A subwoofer produces sound waves from the front of the cone in addition to the back. What you end up with is two waves that are completely out of phase with each other. If you were to play a subwoofer at low frequencies in free air, the two waves would cancel themselves out and you would not hear any bass. Inside the box, most bass sound waves will simply act as pressure on the box as the waves are far too large, but harmonic frequencies played by the subwoofer will produce sound that will bounce off of the inner walls of the enclosure and hit the cone again. The end result will be a sound wave hitting the cone, thus producing a sound out of the front of the cone that was not signaled by the amplifier. Any time a speaker creates a sound that is not directly signaled by the amplifier, it is considered distortion. 

If you have sound absorption material inside a box, it helps absorb those rear waves to reduce the amplitude of this distortion.

## Data supplied
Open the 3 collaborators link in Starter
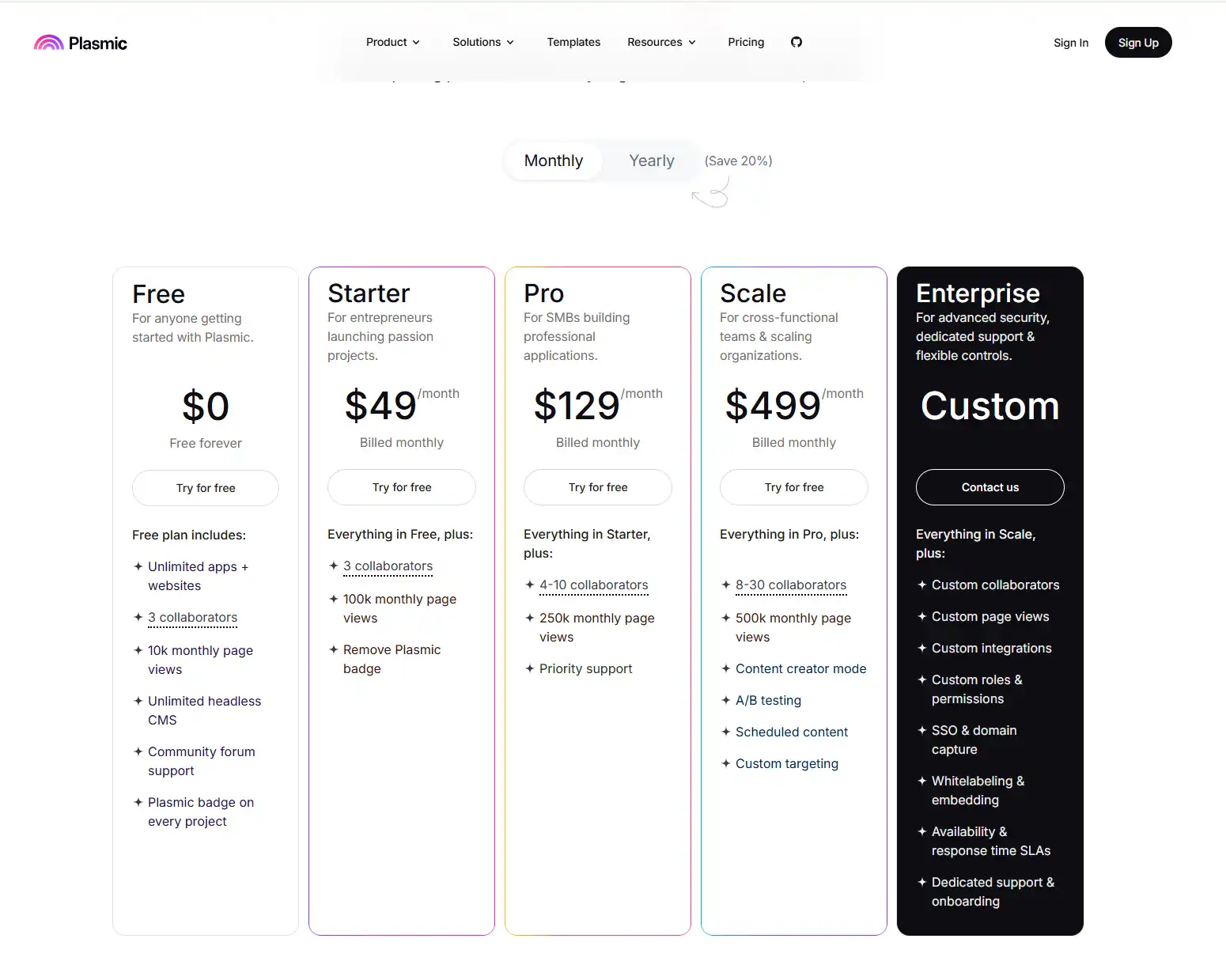 [388, 566]
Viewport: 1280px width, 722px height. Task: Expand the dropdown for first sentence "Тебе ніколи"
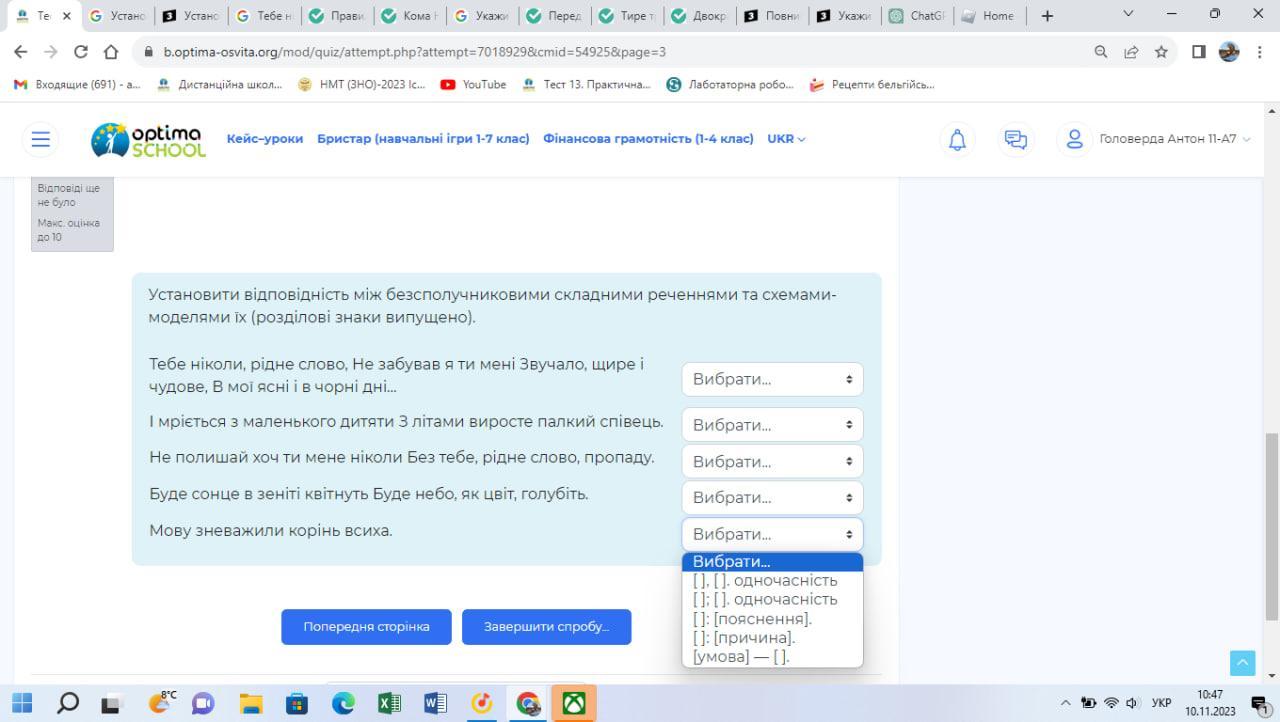(x=771, y=380)
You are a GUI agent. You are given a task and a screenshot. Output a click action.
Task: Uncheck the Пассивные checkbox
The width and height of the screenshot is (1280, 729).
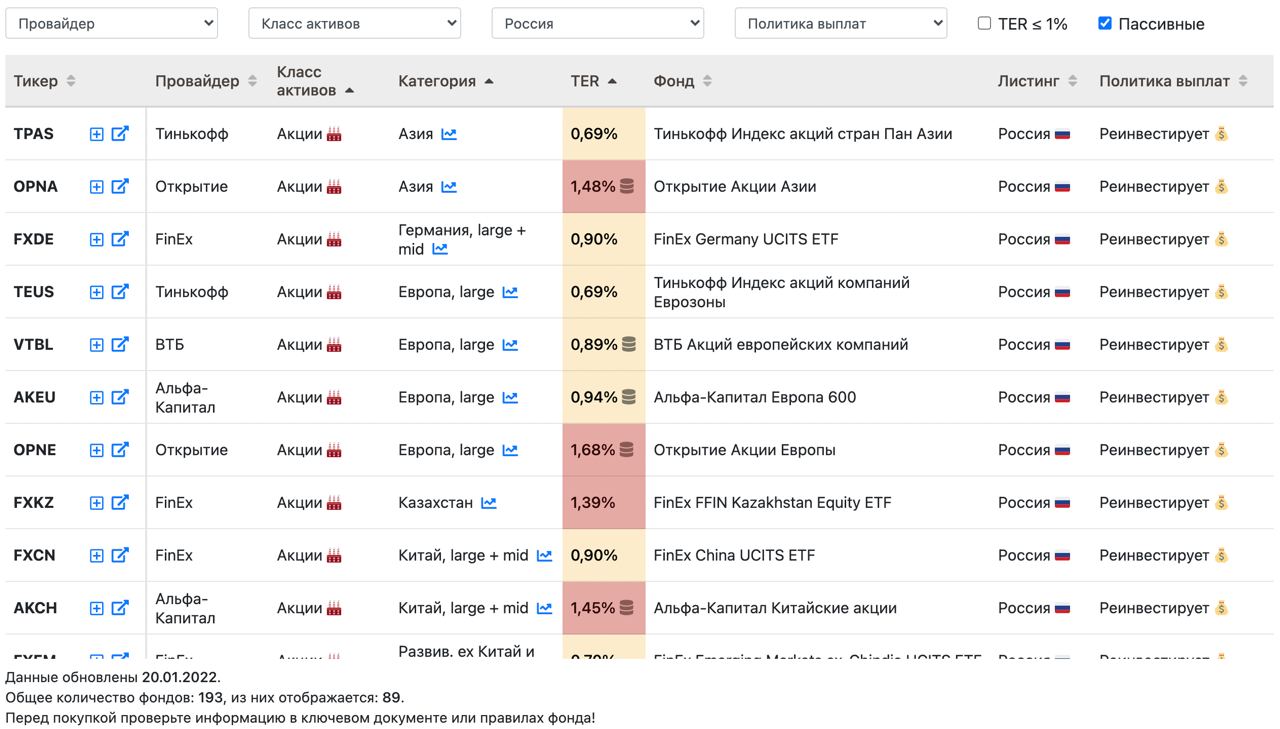click(1105, 23)
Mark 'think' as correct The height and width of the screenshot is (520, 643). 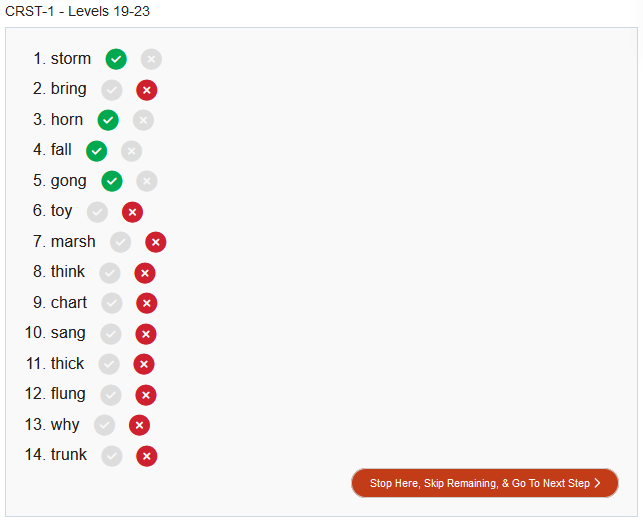110,273
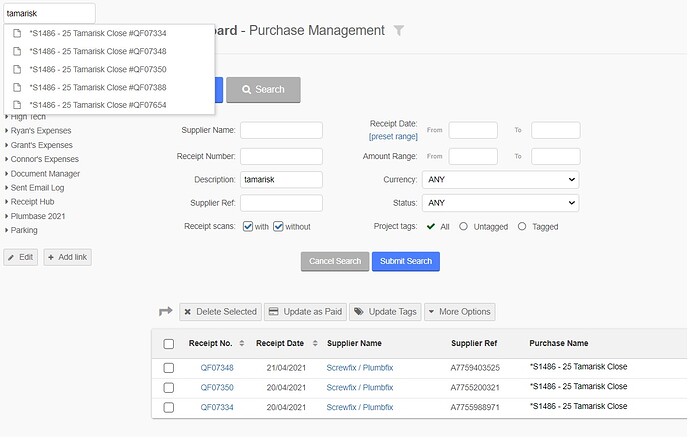Image resolution: width=690 pixels, height=448 pixels.
Task: Expand the More Options dropdown
Action: [x=459, y=312]
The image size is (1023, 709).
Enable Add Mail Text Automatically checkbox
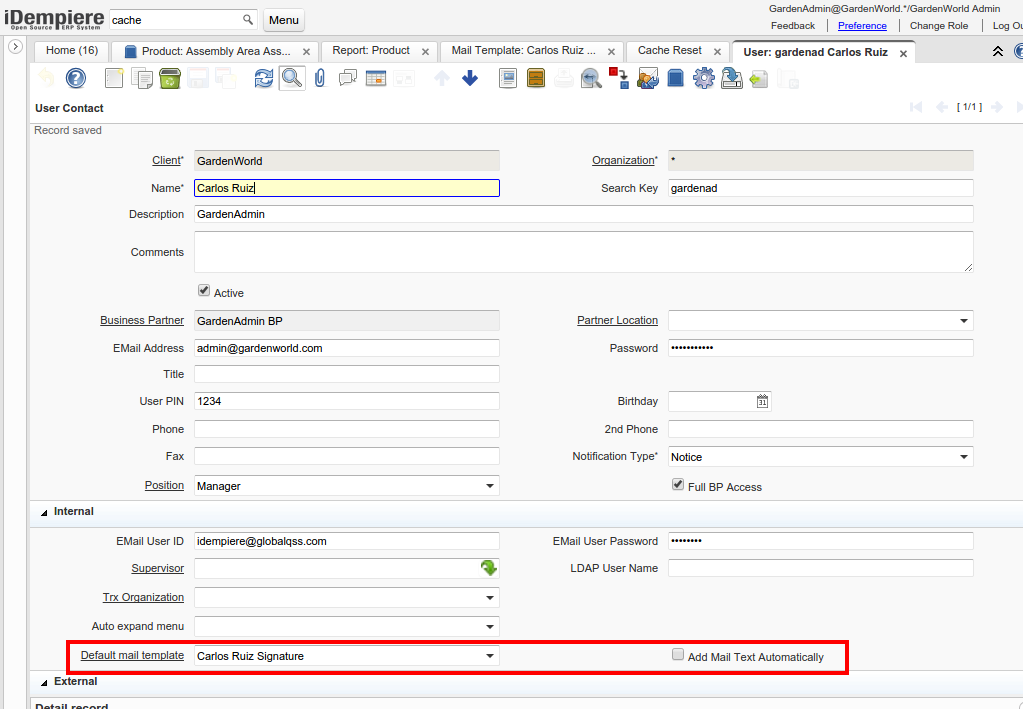(678, 655)
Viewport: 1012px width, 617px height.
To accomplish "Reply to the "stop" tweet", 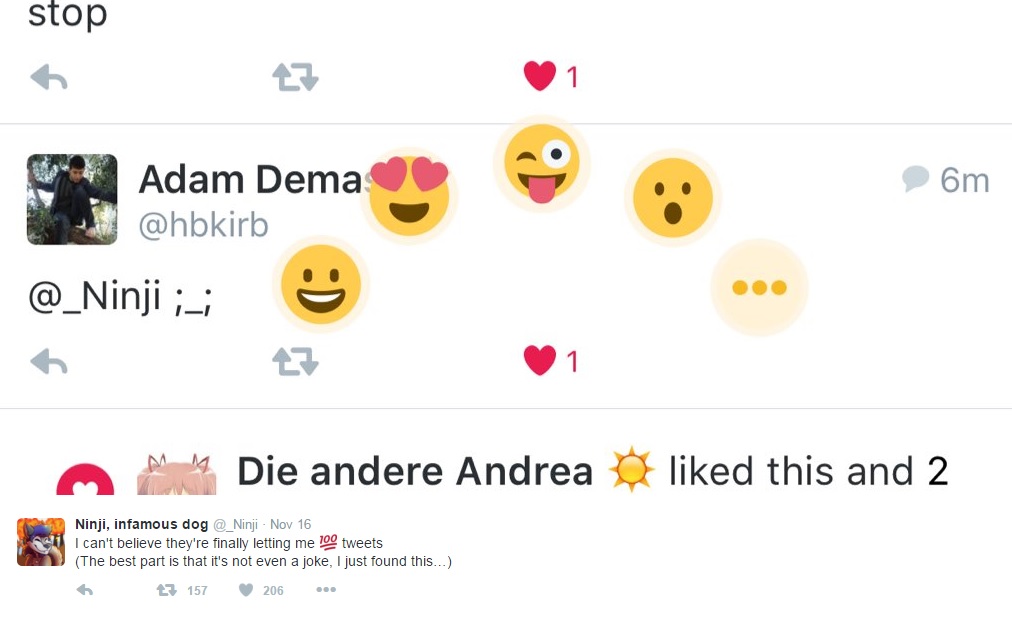I will [x=49, y=77].
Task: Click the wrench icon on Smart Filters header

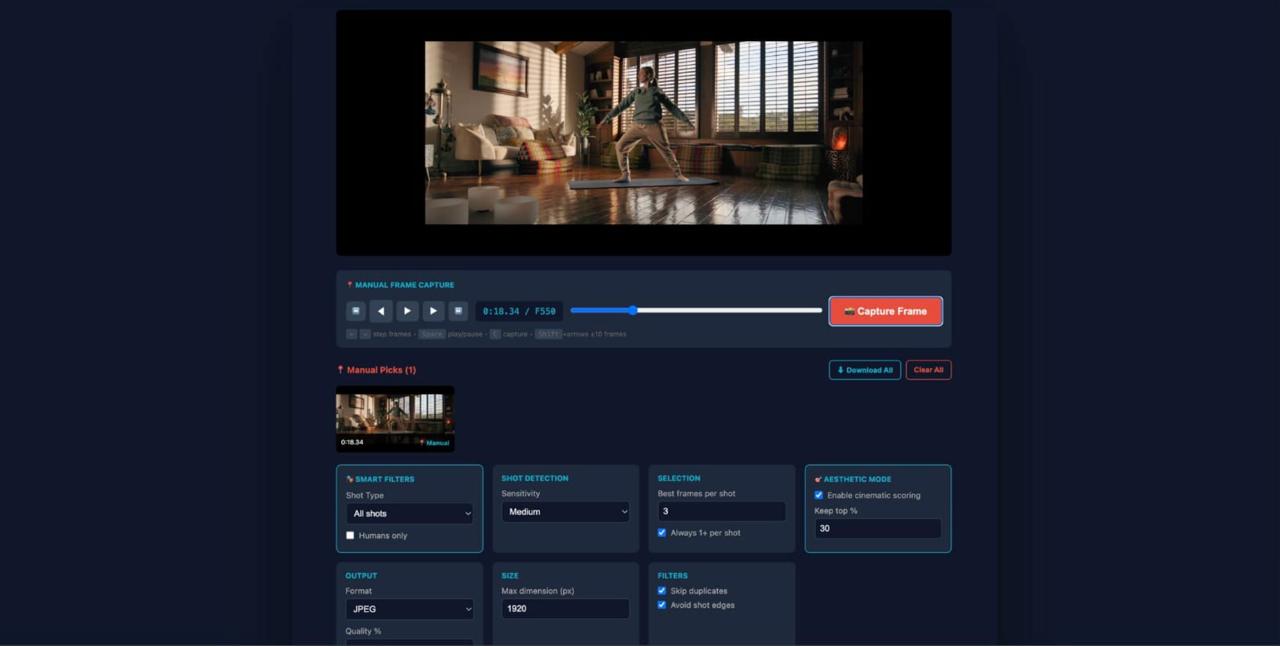Action: tap(348, 479)
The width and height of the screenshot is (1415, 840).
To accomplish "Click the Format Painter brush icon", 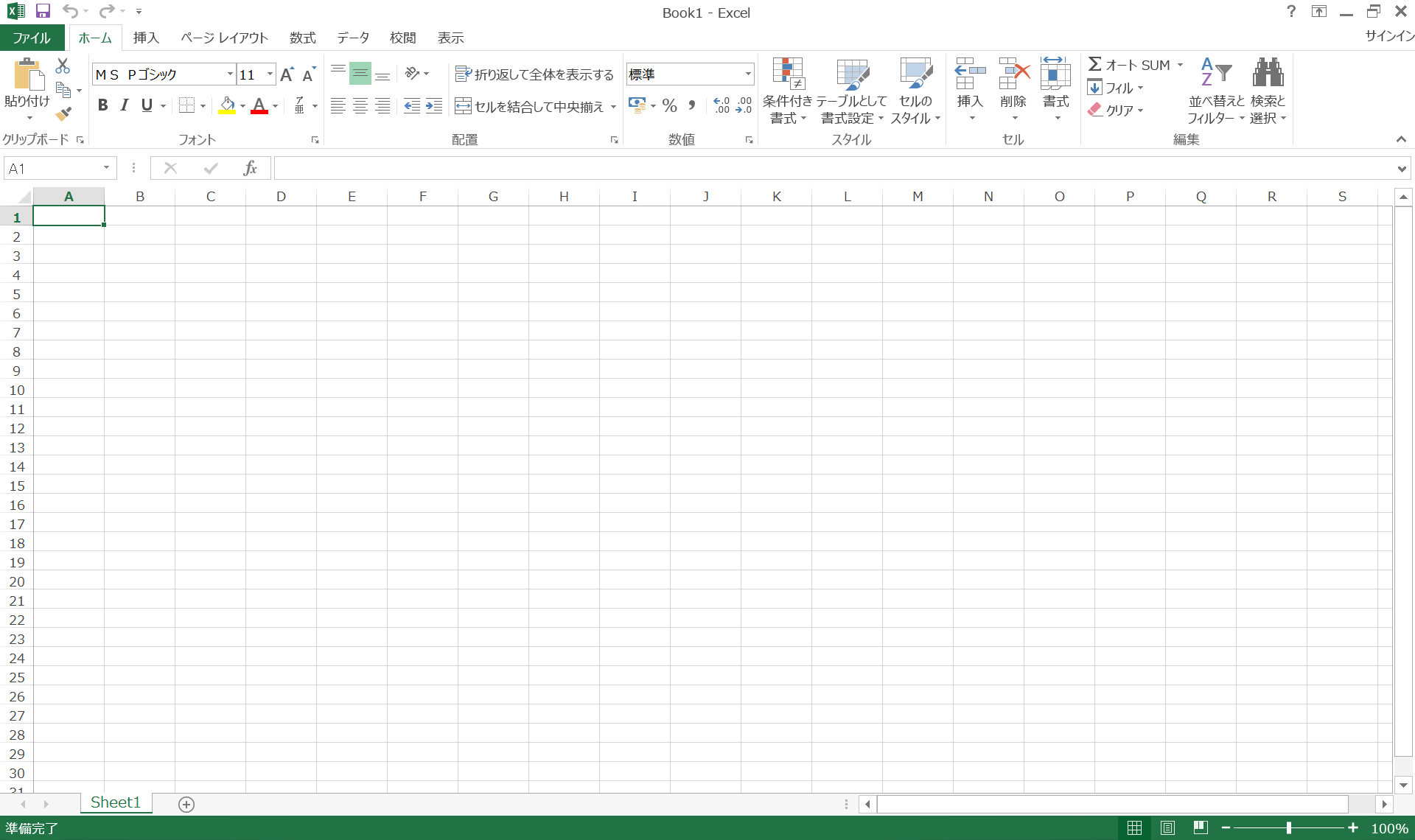I will pyautogui.click(x=63, y=113).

## Required actions
1 - In the text on subwoofer enclosures, why does a wave reflected inside the box and striking the cone count as distortion?
2 - In the entries, begin at the line that has "You are a GUI" and stop after the line that has "click(1105, 23)". Rewrite those lines with "screenshot" changed to "screen capture" and everything else unchanged, and leave the pictures out.

## List of solutions
1 - The reflected wave makes the cone produce sound out of its front that the amplifier did not signal. Any sound a speaker creates without a direct signal from the amplifier is considered distortion.

2 -
You are a GUI agent. You are given a task and a screen capture. Output a click action.
Task: Uncheck the Пассивные checkbox
The width and height of the screen capture is (1280, 729).
click(1105, 23)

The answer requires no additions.